### PASSAGE
☆ ☆ ☆

The default value of the tidb_auto_analyze_ratio system variable is 0.5, indicating that this feature is enabled by default. It is not recommended to set the value of tidb_auto_analyze_ratio to be larger than or equal to pseudo-estimate-ratio (the default value is 0.8), otherwise the optimizer might use pseudo statistics. TiDB v5.3.0 introduces the tidb_enable_pseudo_for_outdated_stats variable, and when you set it to OFF, pseudo statistics are not used even if the statistics are outdated.

To disable auto analyze, use the system variable tidb_enable_auto_analyze.

Can I use optimizer hints to override the optimizer behavior?

TiDB supports multiple ways to override the default query optimizer behavior, including hints and SQL Plan Management. The basic usage is similar to MySQL, with several TiDB specific extensions:

SELECT column_name FROM table_name USE INDEX（index_name）WHERE where_condition;

DDL Execution

This section lists issues related to DDL statement execution. For detailed explanations on the DDL execution principles, see Execution Principles and Best Practices of DDL Statements.

How long does it take to perform various DDL operations?

Assume that DDL operations are not blocked, each TiDB server can update the schema version normally, and the DDL Owner node is running normally. In this case, the estimated time for various DDL operations is as follows:

DDL Operation Type	Estimated Time
Reorg DDL, such as `ADD INDEX`, `MODIFY COLUMN` (Reorg type data changes)	Depends on the amount of data, system load, and DDL parameter settings.
General DDL (DDL types other than Reorg), such as `CREATE DATABASE`, `CREATE TABLE`, `DROP DATABASE`, `DROP TABLE`, `TRUNCATE TABLE`, `ALTER TABLE ADD`, `ALTER TABLE DROP`, `MODIFY COLUMN` (only changes metadata), `DROP INDEX`	About 1 second

Note

The above is estimated time for the operations. The actual time might be different.

☆ ☆ ☆

### ITEMS
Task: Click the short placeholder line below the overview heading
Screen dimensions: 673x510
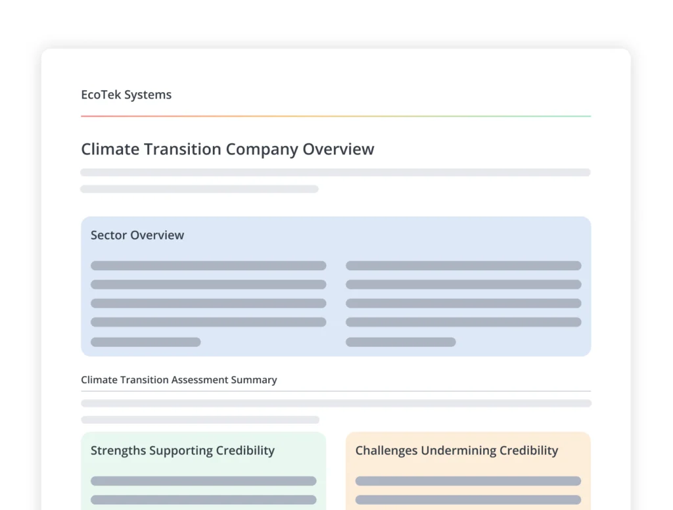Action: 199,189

☆ ☆ ☆

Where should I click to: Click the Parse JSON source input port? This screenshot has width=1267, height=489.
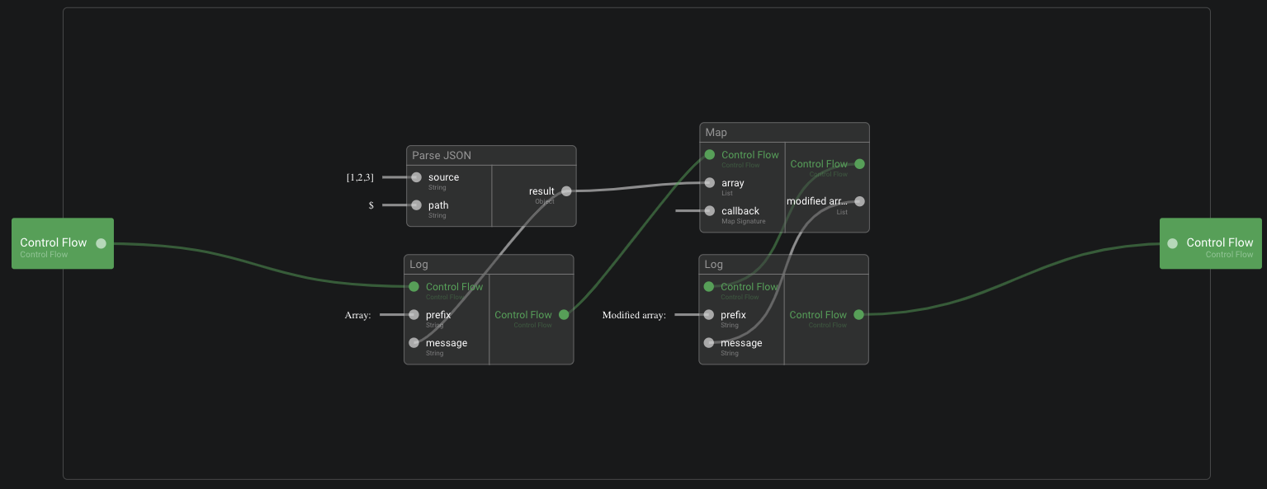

☆ ☆ ☆

### INSTRUCTION 1
Answer these from the TiDB FAQ passage, each on its own line:
(a) What is the default value of tidb_auto_analyze_ratio?
(b) In which TiDB version was tidb_enable_pseudo_for_outdated_stats introduced?
(c) About how long does a general DDL operation take?
### INSTRUCTION 2
Copy everything from "General DDL (DDL" down to "might be different." in the TiDB FAQ passage, substituting "RENAME TABLE" for "DROP TABLE".
### INSTRUCTION 3
List every variable name in the TiDB FAQ passage that begins with "tidb_".
None of the records are needed for what follows.

### FULL OUTPUT 1
(a) 0.5
(b) TiDB v5.3.0
(c) About 1 second

### FULL OUTPUT 2
General DDL (DDL types other than Reorg), such as `CREATE DATABASE`, `CREATE TABLE`, `DROP DATABASE`, `RENAME TABLE`, `TRUNCATE TABLE`, `ALTER TABLE ADD`, `ALTER TABLE DROP`, `MODIFY COLUMN` (only changes metadata), `DROP INDEX`	About 1 second

Note

The above is estimated time for the operations. The actual time might be different.

### FULL OUTPUT 3
tidb_auto_analyze_ratio
tidb_enable_pseudo_for_outdated_stats
tidb_enable_auto_analyze